DBP è dunque un metodo anti-autoritario (non è un caso che sia nato negli anni '60), basato sull'idea che l'apprendimento è un processo sociale (ovviamente esiste l'obbligo di frequentare) e attivo, in cui prova ed errore (e quindi commettere errori) fanno parte integrante dell'apprendimento: è un metodo socratico e popperiano. Esso stimola l'autonomia e la motivazione degli studenti e favorisce l'imparare ad imparare; è inoltre stato scoperto che le conoscenze ottenute con DBP vengono conservate più a lungo di quelle acquisite con altri sistemi. Il metodo è stato sviluppato esplicitamente anche per aumentare le abilità nell'applicazione delle conoscenze, nell'interazione sociale (capacità di collaborare e comunicare con altri) e le abilità (auto)organizzative.
Dopo 30 anni si può quindi affermare che con DBP si ottengono risultati migliori che con il tradizionale metodo di insegnamento. In Olanda la sua validità è riconosciuta dal mercato del lavoro e dagli studenti stessi che, per il quarto anno consecutivo, hanno giudicato il dipartimento di economia dell'Università di Maastricht come il migliore dell'Olanda.

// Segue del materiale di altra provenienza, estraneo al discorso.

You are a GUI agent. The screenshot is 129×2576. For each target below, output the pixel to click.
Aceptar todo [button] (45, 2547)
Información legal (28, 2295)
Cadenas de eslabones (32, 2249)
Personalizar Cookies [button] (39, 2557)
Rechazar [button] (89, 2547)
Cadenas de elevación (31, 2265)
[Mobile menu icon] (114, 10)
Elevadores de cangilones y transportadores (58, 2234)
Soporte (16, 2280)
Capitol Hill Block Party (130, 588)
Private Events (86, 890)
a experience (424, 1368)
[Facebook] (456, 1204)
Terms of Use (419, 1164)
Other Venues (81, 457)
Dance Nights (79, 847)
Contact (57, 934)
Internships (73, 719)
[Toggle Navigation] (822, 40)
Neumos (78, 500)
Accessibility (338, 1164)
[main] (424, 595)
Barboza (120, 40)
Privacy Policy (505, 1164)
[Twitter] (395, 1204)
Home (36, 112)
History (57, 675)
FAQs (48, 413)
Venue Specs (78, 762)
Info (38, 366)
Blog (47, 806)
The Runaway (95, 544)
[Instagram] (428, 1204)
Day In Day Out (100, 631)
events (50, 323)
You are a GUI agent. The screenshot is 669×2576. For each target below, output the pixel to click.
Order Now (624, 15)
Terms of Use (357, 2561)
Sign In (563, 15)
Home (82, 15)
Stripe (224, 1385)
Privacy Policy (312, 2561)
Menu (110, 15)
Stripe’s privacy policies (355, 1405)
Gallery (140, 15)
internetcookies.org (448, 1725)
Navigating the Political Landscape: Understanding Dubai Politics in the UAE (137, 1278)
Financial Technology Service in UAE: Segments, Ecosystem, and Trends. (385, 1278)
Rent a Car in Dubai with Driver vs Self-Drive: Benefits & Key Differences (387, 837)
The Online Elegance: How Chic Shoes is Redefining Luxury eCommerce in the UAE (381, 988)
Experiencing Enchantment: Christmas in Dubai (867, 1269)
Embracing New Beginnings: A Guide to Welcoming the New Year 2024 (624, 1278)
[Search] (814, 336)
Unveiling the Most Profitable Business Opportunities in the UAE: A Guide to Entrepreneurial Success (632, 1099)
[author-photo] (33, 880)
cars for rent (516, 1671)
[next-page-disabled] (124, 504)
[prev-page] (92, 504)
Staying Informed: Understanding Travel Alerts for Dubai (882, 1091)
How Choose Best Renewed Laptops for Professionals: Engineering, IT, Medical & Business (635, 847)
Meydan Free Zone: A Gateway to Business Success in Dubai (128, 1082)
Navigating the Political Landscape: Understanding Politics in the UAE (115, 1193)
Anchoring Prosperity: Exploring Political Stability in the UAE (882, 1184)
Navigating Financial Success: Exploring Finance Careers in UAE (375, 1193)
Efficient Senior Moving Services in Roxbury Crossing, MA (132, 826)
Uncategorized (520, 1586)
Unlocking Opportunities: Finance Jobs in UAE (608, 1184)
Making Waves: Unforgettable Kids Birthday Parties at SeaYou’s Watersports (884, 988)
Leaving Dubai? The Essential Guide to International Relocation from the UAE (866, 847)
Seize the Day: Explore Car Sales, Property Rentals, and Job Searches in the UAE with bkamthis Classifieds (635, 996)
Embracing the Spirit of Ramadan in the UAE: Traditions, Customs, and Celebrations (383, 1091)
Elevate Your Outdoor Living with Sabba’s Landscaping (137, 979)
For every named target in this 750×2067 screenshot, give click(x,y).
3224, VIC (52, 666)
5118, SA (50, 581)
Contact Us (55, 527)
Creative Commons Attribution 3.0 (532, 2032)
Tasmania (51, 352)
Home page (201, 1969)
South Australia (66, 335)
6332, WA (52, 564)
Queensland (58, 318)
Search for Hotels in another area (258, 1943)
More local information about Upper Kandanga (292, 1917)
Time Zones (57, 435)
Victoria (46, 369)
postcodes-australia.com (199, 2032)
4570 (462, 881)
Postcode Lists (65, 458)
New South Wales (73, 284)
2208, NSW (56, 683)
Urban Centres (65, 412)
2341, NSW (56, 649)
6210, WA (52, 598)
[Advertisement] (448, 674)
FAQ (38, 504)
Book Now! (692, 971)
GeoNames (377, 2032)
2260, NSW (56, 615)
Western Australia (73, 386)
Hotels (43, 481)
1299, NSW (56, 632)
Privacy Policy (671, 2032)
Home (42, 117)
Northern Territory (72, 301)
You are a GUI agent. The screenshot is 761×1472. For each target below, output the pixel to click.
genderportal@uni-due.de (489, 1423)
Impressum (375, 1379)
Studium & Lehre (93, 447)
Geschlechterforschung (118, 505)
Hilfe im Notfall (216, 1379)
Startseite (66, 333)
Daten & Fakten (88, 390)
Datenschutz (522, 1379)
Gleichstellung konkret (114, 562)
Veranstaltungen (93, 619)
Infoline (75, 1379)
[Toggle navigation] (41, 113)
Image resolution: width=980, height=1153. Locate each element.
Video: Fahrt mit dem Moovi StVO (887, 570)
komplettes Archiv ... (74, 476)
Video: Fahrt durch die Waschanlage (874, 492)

A Trento DBP verrà sperimentata inizialmente nel corso di Organizzazione e gestione delle risorse umane della Facoltà di Economia, ma è già allo studio la possibilità di estenderne l'applicazione ad altre facoltà. Non sono ancora stati effettuati studi sufficienti per stabilire a cosa sia dovuto il suo successo: la maggior parte delle ricerche condotte fino ad oggi si sono concentrate sulle differenze nel rendimento cognitivo nei confronti della didattica tradizionale, e questo in particolare nei corsi di medicina. Il fatto che a Trento DBP venga introdotta in misura limitata permette una ricerca più ampia: verranno infatti confrontati corsi tenuti dallo stesso docente applicando i due diversi metodi; nella valutazione verrano inclusi anche i processi sociali e le caratteristiche personali dei tutor e degli studenti. Si indagherà infine se la didattica possa imparare qualcosa dall'ambito la cui essenza è l'apprendimento continuato tramite problem solving, quello della scoperta scientifica. Così, il laboratorio roveretano dell'Università di Trento godrà di una serie di primati nazionali e internazionali.